[Given exercise 1]: Rewrite the paragraph in the fantasy football thread that begins "Sunday morning Im setting us up to autodraft" as a short list that keeps its main facts.
[Given exercise 2]: In the fantasy football thread, on which day does mashunter18 propose cutting off sign-ups for the players league?

Yikes!... you mean to tell me there are people out there that dont know anything about nfl football?! man......... your missin out bobz :nod:


----------



## bobz (Mar 9, 2006)

Yep theres a lot of us that know nothing about NFL.

I have watched it a few times and played some of the games, i think its awesome!

Bobz


----------



## mashunter18 (Jan 2, 2004)

Still need some more players......


----------



## ESPMike (Mar 23, 2005)

Cmon on guys get in on the fun. I know theres more football fans out there.


----------



## bobz (Mar 9, 2006)

Can i play?


----------



## mashunter18 (Jan 2, 2004)

still need more players, especially the last 3 for the players league...


----------



## SidewalkStalker (Oct 26, 2005)

...let me get in on league one...


----------



## mashunter18 (Jan 2, 2004)

SidewalkStalker said:


> ...let me get in on league one...


 info sent.........

Allright time is running out on the players league, we really need 2 more people for this league. We will probually have to cut that one off by the end of this weekend so we can work on our draft.

Get in now, only 2 more spots left..................

also plenty spots left for the pick em league...........


----------



## ESPMike (Mar 23, 2005)

Cmon guys fill up these leagues. Not a huge commitment and should be alot of fun!


----------



## mashunter18 (Jan 2, 2004)

ESPMike said:


> Cmon guys fill up these leagues. Not a huge commitment and should be alot of fun!


I think we should make the cut off for players league sunday. We need time to do the draft, and have time for trades and picking up players from waivers....etc......

Im gonna pm everyone from the players league, we should use the message board on yahoo( our private board) to discuss the draft.....


----------



## acestro (Jul 7, 2003)

Sounds good. Make sure to send out a PM before the draft so no one misses it.


----------



## mashunter18 (Jan 2, 2004)

acestro said:


> Sounds good. Make sure to send out a PM before the draft so no one misses it.


Im gonna pm everyone Tom.......

Sunday morning Im setting us up to autodraft....Sometime within the next 72 hours the draft will happen. (I dont know when, yahoo just does it) Keep your eyes open to go in and look at who is still available, and who you want to drop and pick up....


----------



## ESPMike (Mar 23, 2005)

Sounds good. As much fun as a live draft would be, an autodraft will probably work out better. Plus we can still trade etc after that.

Fill up those last couple of spots quick everyone!


----------



## mashunter18 (Jan 2, 2004)

ESPMike said:


> Sounds good. As much fun as a live draft would be, an autodraft will probably work out better. Plus we can still trade etc after that.
> 
> Fill up those last couple of spots quick everyone!


Yeah the autodraft is cool, since you dont know when they will do it. The only downfall is the first few people that log on right after words are gonna have full run at all the free agents and undrafted players.

[Entries giving target coordinates]
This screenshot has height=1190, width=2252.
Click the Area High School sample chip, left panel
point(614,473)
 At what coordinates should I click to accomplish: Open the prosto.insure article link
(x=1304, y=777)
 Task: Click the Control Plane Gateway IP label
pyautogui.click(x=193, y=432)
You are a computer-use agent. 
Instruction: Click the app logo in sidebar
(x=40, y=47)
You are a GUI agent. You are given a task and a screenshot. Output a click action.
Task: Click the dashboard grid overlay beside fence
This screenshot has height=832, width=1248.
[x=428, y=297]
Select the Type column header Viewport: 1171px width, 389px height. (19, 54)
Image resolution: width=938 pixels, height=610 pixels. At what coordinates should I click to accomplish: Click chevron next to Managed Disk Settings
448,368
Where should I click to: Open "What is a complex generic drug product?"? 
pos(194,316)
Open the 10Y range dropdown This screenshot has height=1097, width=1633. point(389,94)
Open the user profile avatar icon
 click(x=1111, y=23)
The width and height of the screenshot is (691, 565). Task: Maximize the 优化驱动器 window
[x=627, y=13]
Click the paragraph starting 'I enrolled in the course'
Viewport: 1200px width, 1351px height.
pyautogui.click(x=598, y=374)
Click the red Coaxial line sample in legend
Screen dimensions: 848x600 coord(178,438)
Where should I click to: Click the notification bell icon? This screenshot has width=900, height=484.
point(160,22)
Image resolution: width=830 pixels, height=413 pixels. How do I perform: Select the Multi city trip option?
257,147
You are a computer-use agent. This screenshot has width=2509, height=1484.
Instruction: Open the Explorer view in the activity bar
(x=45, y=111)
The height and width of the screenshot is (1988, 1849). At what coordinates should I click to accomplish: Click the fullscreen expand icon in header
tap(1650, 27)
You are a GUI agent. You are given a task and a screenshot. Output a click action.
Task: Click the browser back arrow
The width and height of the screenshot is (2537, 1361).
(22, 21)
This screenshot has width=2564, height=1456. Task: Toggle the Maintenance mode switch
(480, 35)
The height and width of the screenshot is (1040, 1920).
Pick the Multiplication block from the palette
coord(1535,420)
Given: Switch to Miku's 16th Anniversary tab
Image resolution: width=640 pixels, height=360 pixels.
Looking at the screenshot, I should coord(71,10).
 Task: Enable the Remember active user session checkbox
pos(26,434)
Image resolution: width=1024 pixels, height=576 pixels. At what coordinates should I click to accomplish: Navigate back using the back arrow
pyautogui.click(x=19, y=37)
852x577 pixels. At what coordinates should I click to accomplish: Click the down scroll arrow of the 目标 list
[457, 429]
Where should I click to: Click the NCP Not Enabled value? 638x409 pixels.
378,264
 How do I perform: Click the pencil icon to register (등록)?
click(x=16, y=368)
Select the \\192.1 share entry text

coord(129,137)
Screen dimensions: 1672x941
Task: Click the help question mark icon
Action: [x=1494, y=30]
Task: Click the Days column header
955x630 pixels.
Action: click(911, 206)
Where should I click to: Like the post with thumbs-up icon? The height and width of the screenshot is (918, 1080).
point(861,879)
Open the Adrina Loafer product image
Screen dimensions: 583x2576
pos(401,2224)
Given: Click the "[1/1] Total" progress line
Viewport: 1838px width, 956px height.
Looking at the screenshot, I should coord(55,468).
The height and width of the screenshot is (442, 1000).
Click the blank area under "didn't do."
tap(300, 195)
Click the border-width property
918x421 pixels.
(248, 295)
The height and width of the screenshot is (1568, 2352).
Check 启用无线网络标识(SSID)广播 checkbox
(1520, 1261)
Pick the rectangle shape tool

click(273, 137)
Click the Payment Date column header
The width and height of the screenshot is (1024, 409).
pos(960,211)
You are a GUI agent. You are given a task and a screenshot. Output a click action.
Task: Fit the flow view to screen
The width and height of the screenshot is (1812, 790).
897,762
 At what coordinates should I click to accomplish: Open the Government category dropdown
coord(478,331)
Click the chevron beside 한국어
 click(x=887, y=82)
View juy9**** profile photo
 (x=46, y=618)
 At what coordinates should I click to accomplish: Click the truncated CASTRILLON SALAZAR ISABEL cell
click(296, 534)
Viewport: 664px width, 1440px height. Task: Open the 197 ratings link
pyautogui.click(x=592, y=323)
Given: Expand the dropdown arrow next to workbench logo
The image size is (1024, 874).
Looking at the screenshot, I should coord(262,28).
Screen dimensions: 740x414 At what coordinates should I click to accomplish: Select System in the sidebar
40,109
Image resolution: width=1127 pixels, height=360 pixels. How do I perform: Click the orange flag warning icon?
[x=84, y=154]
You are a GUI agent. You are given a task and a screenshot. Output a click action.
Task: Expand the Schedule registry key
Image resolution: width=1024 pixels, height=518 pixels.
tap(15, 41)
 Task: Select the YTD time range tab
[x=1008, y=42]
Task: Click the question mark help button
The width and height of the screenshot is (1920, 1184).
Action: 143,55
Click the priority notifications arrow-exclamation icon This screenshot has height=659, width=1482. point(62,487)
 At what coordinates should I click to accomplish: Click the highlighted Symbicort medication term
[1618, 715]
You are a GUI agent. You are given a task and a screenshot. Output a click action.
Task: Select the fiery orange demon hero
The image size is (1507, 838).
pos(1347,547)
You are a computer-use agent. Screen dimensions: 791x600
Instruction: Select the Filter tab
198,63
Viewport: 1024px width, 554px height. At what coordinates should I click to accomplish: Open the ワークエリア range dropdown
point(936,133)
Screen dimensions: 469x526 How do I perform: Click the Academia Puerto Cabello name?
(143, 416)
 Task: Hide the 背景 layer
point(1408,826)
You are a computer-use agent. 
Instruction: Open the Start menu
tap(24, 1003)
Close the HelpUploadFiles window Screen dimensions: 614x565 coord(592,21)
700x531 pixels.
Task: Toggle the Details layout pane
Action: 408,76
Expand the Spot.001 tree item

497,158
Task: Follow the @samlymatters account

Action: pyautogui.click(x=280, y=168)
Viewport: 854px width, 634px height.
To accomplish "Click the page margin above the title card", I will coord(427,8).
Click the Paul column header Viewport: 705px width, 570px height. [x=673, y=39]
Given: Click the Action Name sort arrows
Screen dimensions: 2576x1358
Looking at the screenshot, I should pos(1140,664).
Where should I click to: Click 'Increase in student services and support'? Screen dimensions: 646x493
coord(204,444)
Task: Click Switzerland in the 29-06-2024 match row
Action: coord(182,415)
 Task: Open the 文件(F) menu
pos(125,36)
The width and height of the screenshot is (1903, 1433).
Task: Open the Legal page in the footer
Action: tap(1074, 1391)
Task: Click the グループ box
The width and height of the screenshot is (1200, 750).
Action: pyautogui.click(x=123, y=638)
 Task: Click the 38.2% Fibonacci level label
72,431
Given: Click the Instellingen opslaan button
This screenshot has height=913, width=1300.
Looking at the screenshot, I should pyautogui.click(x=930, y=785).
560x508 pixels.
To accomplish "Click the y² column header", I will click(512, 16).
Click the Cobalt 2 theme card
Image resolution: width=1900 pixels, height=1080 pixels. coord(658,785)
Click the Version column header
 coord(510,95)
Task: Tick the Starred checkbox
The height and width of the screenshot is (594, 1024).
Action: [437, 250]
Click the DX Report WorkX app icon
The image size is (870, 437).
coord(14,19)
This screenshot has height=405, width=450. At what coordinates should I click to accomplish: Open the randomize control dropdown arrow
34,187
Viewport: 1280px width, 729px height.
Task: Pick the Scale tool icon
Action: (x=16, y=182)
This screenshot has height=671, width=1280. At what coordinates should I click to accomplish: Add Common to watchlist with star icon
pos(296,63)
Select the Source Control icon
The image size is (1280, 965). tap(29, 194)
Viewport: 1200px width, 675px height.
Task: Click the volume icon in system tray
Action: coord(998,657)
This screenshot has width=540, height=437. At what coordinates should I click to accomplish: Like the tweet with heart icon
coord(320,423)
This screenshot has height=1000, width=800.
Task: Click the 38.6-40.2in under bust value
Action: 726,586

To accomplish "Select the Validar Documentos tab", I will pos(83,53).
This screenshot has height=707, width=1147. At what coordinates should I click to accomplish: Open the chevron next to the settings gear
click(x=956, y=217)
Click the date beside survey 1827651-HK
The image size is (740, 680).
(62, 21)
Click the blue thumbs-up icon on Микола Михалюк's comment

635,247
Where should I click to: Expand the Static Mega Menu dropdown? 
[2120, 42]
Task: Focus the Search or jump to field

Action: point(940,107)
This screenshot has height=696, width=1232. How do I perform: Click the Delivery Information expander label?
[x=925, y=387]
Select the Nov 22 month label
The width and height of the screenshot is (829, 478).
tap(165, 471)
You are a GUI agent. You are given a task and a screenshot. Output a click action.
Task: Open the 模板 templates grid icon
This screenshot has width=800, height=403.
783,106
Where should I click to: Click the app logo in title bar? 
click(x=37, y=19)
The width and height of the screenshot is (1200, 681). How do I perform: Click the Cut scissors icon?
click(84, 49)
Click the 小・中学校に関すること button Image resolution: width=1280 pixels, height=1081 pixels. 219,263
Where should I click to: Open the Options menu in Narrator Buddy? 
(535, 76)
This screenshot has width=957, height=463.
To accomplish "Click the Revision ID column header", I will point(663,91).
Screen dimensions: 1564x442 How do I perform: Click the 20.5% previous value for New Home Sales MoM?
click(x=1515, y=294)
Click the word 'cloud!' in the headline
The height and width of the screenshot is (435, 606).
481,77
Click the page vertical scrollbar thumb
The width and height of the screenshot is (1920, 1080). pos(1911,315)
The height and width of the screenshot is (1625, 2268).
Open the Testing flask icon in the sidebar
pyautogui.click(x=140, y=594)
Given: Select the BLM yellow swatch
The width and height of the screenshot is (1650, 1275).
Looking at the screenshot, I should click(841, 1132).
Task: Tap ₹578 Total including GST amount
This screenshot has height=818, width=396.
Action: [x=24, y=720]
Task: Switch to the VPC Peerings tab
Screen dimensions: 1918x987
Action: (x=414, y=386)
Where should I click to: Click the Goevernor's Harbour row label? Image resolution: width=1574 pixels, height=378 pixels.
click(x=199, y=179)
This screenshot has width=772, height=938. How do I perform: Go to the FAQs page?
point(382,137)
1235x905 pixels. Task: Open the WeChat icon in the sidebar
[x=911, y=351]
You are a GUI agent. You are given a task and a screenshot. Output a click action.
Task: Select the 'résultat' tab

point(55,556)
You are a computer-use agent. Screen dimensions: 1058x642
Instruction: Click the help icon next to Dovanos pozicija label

[Exercise response 1]:
- The league will be set to autodraft on Sunday morning.
- Yahoo will run the draft at an unknown time within the next 72 hours.
- Players should watch for who is still available and whom they want to drop and pick up.

[Exercise response 2]: Sunday.